There are a few solutions to that:
  • support pushing CSRF cookies on-demand, ie when the user is about to do something that will actually need one -- for example, retried form submissions if no CSRF cookie was found: submission goes through if CSRF cookie present, otherwise requests re-submission while setting the CSRF cookie
  • support replacing CSRF cookies with some alternative stateless mechanism
  • support disabling them with the operator in charge of figuring out a secure way to operate after (I would not support that much since we all know what happens when you expect everyone to do due diligence wrt security)
 
You could work out the CSRF issue by whitelisting a couple URLs (for example when you go to log-in, there's an HTTP request to start that login flow (to /login to get the login form). If someone were to do guest-caching of pages, they could just choose to not cache /login so when they initially get the login form, a valid/current CSRF token is part of that payload.

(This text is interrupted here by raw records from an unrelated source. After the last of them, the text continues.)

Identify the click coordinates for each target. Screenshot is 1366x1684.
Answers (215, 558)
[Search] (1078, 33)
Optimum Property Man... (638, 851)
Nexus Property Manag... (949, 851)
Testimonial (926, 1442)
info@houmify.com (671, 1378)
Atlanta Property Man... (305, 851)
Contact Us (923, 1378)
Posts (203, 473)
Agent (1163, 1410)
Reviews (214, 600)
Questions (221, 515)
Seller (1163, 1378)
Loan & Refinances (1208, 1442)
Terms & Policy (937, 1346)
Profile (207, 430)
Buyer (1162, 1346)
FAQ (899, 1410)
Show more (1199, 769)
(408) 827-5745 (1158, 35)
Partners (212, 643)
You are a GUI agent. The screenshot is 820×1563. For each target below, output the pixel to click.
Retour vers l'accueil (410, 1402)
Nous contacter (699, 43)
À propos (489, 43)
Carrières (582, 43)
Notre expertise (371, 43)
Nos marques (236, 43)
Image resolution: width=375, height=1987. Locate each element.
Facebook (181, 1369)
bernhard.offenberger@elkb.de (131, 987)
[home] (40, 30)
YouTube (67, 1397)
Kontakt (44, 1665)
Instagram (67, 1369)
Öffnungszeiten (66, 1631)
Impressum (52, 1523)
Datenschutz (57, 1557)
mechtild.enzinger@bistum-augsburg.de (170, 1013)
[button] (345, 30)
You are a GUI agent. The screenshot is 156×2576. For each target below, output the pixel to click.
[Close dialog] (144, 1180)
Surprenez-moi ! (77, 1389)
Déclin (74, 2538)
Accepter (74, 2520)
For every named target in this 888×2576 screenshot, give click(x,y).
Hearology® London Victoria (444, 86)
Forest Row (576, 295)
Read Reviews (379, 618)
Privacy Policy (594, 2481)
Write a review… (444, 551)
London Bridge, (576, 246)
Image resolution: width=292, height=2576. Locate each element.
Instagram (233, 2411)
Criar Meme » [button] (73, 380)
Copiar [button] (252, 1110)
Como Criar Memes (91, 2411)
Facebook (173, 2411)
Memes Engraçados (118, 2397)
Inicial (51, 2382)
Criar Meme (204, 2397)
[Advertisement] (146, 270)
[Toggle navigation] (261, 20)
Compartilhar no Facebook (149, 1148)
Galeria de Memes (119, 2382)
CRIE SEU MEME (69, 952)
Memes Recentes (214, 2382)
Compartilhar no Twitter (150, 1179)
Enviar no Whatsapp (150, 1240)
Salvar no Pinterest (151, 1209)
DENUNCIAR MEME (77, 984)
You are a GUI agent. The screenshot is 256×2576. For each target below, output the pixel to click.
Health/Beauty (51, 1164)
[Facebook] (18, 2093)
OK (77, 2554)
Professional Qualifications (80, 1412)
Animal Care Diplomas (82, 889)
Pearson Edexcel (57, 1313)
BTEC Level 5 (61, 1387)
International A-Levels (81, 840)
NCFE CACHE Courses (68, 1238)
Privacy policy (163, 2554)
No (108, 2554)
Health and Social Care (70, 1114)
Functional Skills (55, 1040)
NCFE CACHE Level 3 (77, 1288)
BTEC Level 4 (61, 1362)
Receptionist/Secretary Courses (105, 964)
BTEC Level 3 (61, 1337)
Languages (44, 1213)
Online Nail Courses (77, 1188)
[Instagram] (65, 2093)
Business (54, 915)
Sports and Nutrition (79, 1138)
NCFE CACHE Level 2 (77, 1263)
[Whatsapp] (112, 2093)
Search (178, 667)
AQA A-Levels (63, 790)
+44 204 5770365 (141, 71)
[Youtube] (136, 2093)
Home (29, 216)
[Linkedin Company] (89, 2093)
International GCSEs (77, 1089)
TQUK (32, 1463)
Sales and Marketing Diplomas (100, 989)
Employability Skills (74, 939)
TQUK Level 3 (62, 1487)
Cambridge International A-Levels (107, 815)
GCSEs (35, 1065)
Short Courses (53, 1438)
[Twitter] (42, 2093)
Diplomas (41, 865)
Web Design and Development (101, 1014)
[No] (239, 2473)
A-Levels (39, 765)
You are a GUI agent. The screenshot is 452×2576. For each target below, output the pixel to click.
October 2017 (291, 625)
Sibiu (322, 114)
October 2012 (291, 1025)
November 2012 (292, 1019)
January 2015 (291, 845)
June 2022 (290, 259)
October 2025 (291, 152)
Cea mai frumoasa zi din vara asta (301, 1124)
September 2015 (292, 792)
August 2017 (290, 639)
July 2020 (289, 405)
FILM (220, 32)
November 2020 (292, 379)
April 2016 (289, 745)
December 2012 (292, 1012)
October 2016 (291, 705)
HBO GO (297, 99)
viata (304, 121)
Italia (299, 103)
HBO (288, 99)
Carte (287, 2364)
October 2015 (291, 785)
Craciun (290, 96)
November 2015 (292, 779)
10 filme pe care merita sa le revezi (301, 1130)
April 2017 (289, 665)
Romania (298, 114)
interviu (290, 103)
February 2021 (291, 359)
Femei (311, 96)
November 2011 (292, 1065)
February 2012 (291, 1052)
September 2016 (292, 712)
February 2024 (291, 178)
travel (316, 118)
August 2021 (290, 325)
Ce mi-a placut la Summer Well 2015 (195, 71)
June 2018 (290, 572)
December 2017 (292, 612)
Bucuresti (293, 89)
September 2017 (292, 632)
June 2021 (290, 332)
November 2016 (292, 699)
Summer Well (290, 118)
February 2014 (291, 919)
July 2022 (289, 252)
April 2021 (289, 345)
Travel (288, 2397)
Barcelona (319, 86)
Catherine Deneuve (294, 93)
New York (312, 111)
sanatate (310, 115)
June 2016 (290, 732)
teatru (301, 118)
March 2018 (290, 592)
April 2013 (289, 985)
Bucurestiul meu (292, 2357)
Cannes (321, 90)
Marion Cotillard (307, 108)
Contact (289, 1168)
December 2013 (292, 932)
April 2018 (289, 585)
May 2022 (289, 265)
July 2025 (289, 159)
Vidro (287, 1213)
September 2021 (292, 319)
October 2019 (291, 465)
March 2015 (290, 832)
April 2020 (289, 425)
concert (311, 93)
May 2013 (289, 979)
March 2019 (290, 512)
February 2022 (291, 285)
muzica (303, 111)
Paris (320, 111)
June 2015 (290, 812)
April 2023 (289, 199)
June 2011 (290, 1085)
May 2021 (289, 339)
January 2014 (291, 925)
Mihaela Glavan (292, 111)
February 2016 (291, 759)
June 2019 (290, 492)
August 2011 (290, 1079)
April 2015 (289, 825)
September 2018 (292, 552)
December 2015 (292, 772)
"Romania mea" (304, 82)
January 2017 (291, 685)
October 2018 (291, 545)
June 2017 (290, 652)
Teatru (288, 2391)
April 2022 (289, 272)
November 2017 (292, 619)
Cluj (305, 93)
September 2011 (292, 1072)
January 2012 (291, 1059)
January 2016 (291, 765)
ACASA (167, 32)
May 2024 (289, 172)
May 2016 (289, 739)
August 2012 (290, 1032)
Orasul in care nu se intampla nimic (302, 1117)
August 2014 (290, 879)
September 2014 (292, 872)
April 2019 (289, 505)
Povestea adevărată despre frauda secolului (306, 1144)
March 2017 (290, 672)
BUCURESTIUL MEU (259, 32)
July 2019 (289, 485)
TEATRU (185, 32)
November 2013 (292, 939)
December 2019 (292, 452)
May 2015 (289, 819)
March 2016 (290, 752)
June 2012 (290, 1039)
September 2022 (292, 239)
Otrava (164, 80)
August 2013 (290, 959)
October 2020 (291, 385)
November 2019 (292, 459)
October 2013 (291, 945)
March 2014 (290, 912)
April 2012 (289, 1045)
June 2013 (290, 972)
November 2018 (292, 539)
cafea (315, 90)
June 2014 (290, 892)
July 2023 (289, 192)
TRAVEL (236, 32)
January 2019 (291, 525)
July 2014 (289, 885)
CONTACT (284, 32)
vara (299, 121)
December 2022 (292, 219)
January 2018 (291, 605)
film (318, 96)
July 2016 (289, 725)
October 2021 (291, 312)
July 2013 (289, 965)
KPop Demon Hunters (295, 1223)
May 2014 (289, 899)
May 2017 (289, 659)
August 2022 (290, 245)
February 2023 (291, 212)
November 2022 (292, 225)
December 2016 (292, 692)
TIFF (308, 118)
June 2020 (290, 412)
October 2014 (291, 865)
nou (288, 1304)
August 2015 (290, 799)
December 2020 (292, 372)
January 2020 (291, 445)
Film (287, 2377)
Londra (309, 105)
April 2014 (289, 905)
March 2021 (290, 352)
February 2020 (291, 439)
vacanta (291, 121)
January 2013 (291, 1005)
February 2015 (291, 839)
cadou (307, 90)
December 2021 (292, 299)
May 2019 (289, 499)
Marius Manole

If the goal is to make the site faster for the user, you are much better off doing it with Cloudflare than at the application level because then you have the static guest pages cached locally in Cloudflare's nearly 290 data centers around the world. If the guest user is in Singapore (for example), they only need to make a network trip to the Singapore data center... they don't need to backhaul all the way to wherever the physical server is.

It's definitely doable with Cloudflare (and that also puts the cached pages physically closer to users to make it really fast). Like I said, would have to do a couple minor tweaks/URL exclusions with their cache mechanism, but it's nothing that couldn't be worked out very easily at the network level... cache pages that are GET requests, where the request doesn't have xf_user (a logged in user) and exclude a few exceptions like /login. In fact Cloudflare did a blog article a long time ago that shows how to make a fairly simple Page Rule to do it:

bypass-cache-cookie-wordpress.png



Again, there are a few minor things to sort out like the CSRF, but nothing difficult.